"Si j'avais su que je risquais la prison, je n'aurais jamais pris de tels risques". Lundi 29 juin, à Lyon, les convoyeurs de fortes sommes d'argent entre la France et l'Italie racontent comment l'appât du gain les a fait basculer dans l'illégalité.
Ouverture lundi 29 juin du procès au tribunal de Lyon d'un réseau de blanchiment et de transferts illégaux dont les ramifications s'étendaient en France, en Algérie, en Italie et à Dubaï. Plus de 70 millions d'euros, auraient transité illégalement selon l'enquête qui s'est déroulée entre 2017 et 2018.
Ibrahim K., issu comme les 12 autres prévenus de la communauté kabyle, raconte à la barre comment "un ami de la famille" l'a sollicité pour effectuer des voyages entre Lyon, Paris, l'Italie et le sud de la France à bord d'un véhicule chargé d'argent liquide puis de bijoux dans une cache située au niveau des ailes arrières.
Un réseau bien organisé
Appelé à la dernière minute, cet homme de 31 ans devait rejoindre au plus vite un "saraf" - "changeur" ou "banquier" - de banlieue parisienne qui lui confiait des "paquets d'argent", estimés selon les voyages entre 300.000 et plus de un million d'euros, qu'il transportait jusqu'à la ville italienne d'Arrezzo, en Toscane.Dans cette localité réputée pour ses orfèvreries, le Lyonnais y rencontrait un individu répondant au surnom de "Moustache" qui lui échangeait l'argent contre des bijoux qu'il devait remettre à d'autres contacts dans le sud de la France, à Antibes ou Marseille. Une grande partie des bijoux étaient ensuite expédiée en Algérie, évitant ainsi des transferts d'argent onéreux et risqués.

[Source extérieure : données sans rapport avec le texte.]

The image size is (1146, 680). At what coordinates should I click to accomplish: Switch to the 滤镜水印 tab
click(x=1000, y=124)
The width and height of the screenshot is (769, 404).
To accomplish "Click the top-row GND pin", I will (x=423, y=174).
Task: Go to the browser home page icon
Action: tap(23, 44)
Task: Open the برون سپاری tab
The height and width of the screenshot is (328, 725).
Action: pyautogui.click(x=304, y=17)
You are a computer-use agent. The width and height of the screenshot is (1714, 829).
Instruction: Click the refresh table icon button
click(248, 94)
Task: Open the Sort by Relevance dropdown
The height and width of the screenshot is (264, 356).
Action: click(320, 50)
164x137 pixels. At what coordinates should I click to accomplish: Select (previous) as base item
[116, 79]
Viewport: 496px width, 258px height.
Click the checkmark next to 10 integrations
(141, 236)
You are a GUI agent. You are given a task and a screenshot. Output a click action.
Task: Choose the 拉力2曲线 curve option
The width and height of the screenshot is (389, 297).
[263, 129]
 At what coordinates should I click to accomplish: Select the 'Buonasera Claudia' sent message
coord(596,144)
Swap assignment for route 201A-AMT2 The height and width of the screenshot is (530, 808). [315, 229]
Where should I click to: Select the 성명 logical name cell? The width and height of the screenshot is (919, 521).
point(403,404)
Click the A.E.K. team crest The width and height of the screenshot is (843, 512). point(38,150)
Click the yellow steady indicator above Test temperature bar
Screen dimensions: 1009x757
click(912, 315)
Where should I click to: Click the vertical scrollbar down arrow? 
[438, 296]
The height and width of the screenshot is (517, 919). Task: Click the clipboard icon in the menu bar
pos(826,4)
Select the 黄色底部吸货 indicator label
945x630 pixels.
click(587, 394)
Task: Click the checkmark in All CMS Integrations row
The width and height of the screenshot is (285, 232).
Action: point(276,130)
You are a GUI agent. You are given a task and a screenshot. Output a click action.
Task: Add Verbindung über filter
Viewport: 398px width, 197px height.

Ibrahim K. raconte que les membres du réseau changeaient régulièrement de téléphone portable sur injonction d'un "raïs" ("chef"), devaient voyager avec leurs épouses pour ne pas éveiller les soupçons et utilisaient un langage codé pour désigner le nombre de paquets à transporter.
"On parlait de pointures, de tailles. Taille 42 signifiait 42 paquets. Et pour les bijoux, on parlait de paquets de mozzarella", explique le prévenu.
L'appât du gain plus fort que la raison
"Je savais que c'était interdit mais pas que je risquais la prison. Si j'avais su, je ne l'aurais jamais fait", raconte à son tour l'aîné Belkacem G., 60 ans, qui avoue avoir introduit son "neveu" Ibrahim dans le trafic.Mais il peine à expliquer devant la présidente pourquoi il a continué à voyager "chargé" entre la France, l'Italie et parfois l'Algérie en ferry alors qu'il avait écopé d'une forte amende et d'une peine de prison avec sursis pour des faits similaires en 2013. Au moment de son arrestation en avril 2018, il se trouvait en possession de 700.000 euros en liquide.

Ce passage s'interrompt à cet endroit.